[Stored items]
·····

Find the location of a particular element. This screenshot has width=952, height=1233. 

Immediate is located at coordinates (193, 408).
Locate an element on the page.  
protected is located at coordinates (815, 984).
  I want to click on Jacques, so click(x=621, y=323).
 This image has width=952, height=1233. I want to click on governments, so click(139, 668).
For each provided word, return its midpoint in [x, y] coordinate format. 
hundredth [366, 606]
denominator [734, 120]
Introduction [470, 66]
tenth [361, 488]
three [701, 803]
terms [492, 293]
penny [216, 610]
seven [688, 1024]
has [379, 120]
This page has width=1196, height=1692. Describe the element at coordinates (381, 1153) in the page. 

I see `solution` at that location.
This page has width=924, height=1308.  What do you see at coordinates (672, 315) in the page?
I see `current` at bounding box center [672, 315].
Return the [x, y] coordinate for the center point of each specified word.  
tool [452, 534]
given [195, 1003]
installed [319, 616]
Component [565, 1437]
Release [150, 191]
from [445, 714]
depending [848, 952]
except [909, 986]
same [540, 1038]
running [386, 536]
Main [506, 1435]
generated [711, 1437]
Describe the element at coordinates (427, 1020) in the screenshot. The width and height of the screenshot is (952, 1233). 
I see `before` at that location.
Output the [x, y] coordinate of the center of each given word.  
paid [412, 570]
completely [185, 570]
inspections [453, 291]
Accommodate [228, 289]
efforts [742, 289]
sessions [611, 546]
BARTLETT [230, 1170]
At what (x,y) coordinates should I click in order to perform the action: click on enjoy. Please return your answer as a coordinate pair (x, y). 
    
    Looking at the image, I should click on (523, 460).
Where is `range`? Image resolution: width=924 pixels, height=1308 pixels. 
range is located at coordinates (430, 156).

·····

WHAT NEEDS TO BE DONE
Copy every line of the stored items above verbatim, from the first line to the last.

SOLUTION
Find the location of a particular element. This screenshot has width=952, height=1233. 

Immediate is located at coordinates (193, 408).
Locate an element on the page.  
protected is located at coordinates (815, 984).
  I want to click on Jacques, so click(x=621, y=323).
 This image has width=952, height=1233. I want to click on governments, so click(139, 668).
For each provided word, return its midpoint in [x, y] coordinate format. 
hundredth [366, 606]
denominator [734, 120]
Introduction [470, 66]
tenth [361, 488]
three [701, 803]
terms [492, 293]
penny [216, 610]
seven [688, 1024]
has [379, 120]
This page has width=1196, height=1692. Describe the element at coordinates (381, 1153) in the page. 

I see `solution` at that location.
This page has width=924, height=1308.  What do you see at coordinates (672, 315) in the page?
I see `current` at bounding box center [672, 315].
Return the [x, y] coordinate for the center point of each specified word.  
tool [452, 534]
given [195, 1003]
installed [319, 616]
Component [565, 1437]
Release [150, 191]
from [445, 714]
depending [848, 952]
except [909, 986]
same [540, 1038]
running [386, 536]
Main [506, 1435]
generated [711, 1437]
Describe the element at coordinates (427, 1020) in the screenshot. The width and height of the screenshot is (952, 1233). 
I see `before` at that location.
Output the [x, y] coordinate of the center of each given word.  
paid [412, 570]
completely [185, 570]
inspections [453, 291]
Accommodate [228, 289]
efforts [742, 289]
sessions [611, 546]
BARTLETT [230, 1170]
At what (x,y) coordinates should I click in order to perform the action: click on enjoy. Please return your answer as a coordinate pair (x, y). 
    
    Looking at the image, I should click on (523, 460).
Where is `range`? Image resolution: width=924 pixels, height=1308 pixels. 
range is located at coordinates (430, 156).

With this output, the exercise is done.